■ Exercise
Your output should be exactly the lines from the one containing "Task: Click the Jul 2024 x-axis label" through the last line of the listing, and nothing else. Pictures stay out.

■ Given data
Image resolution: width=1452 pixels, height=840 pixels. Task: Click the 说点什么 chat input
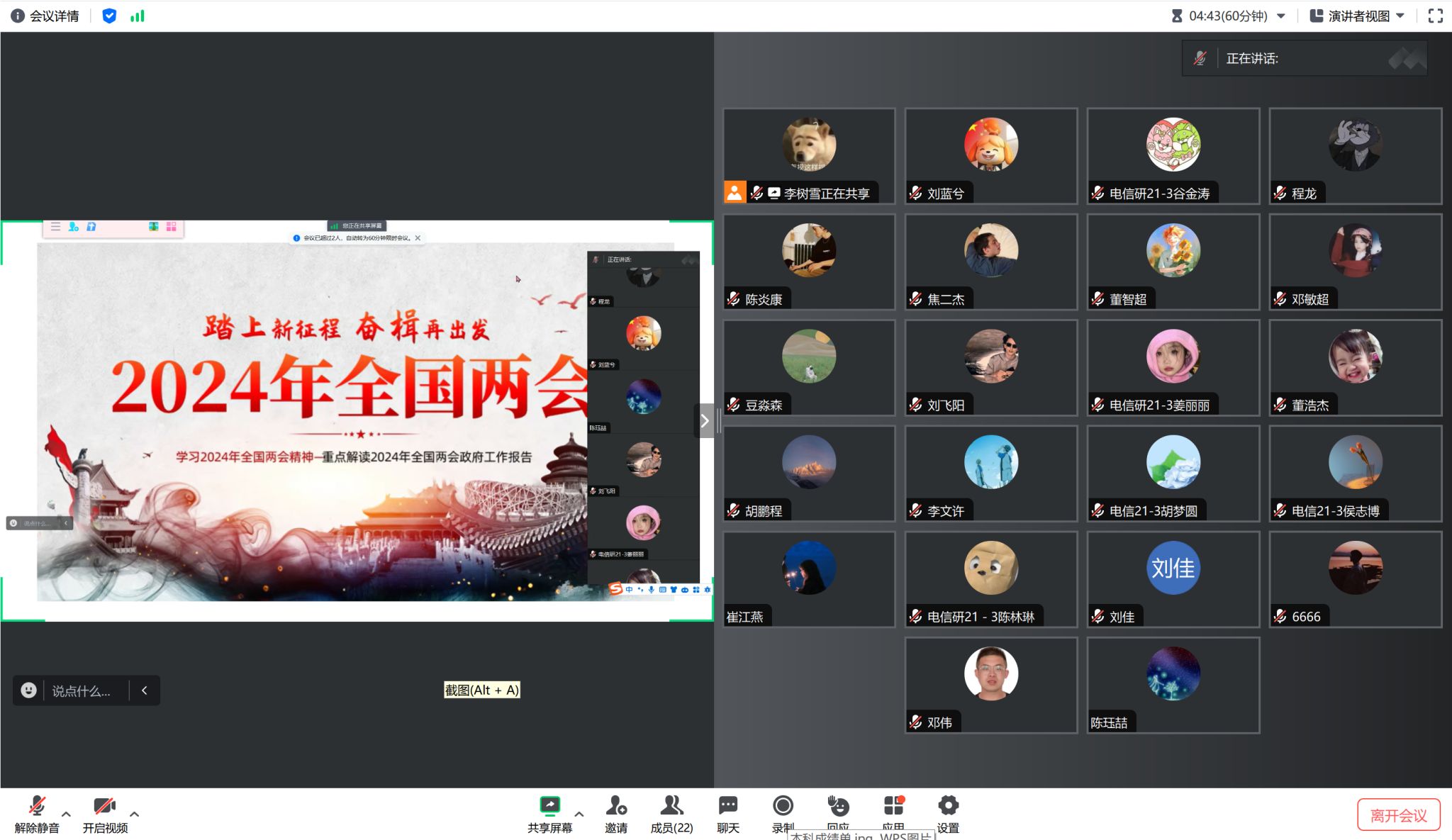(x=81, y=690)
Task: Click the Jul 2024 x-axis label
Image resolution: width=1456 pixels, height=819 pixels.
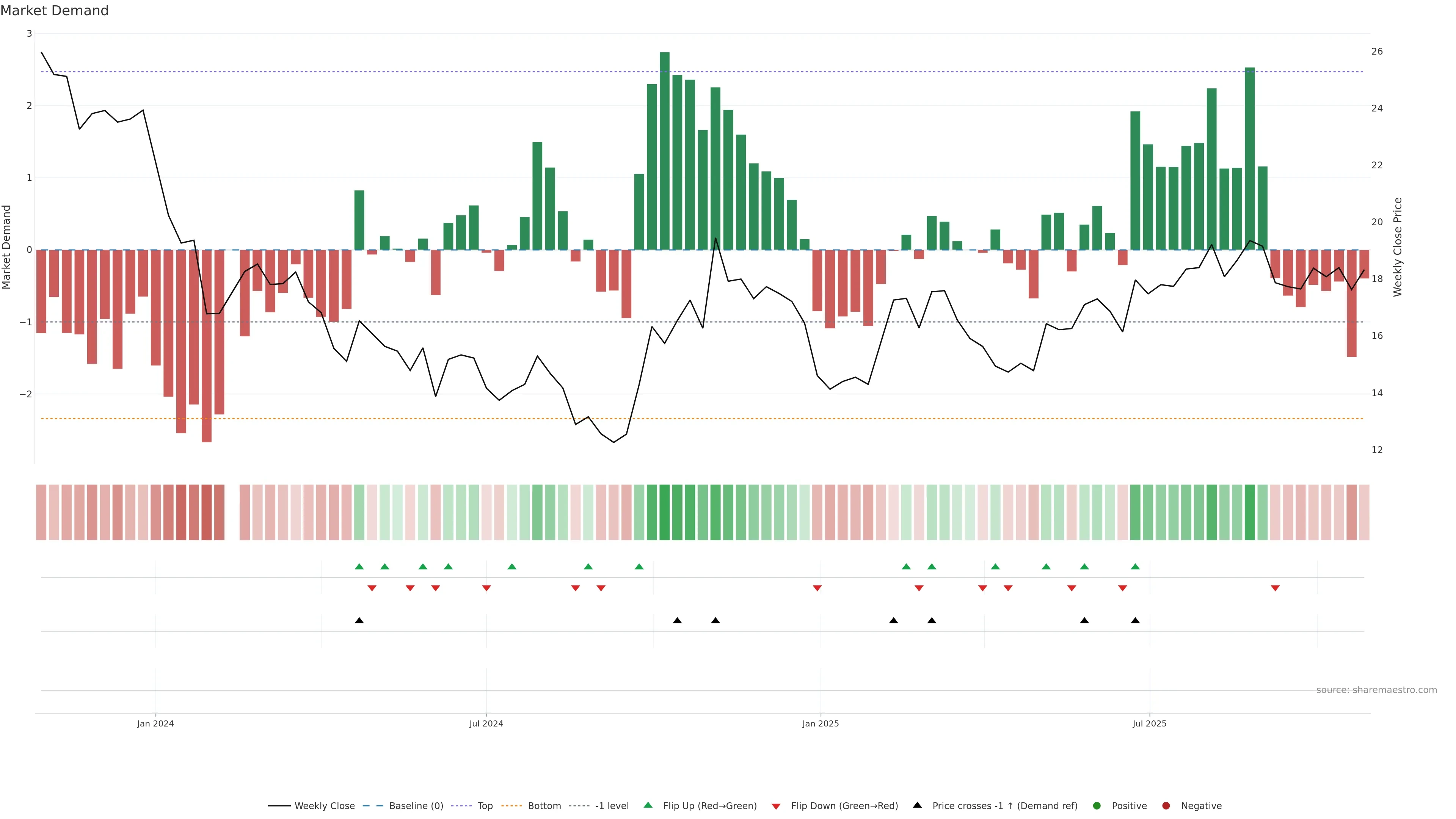Action: pos(486,723)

■ Task solution
Task: Click the Jul 2024 x-axis label
Image resolution: width=1456 pixels, height=819 pixels.
Action: pos(486,723)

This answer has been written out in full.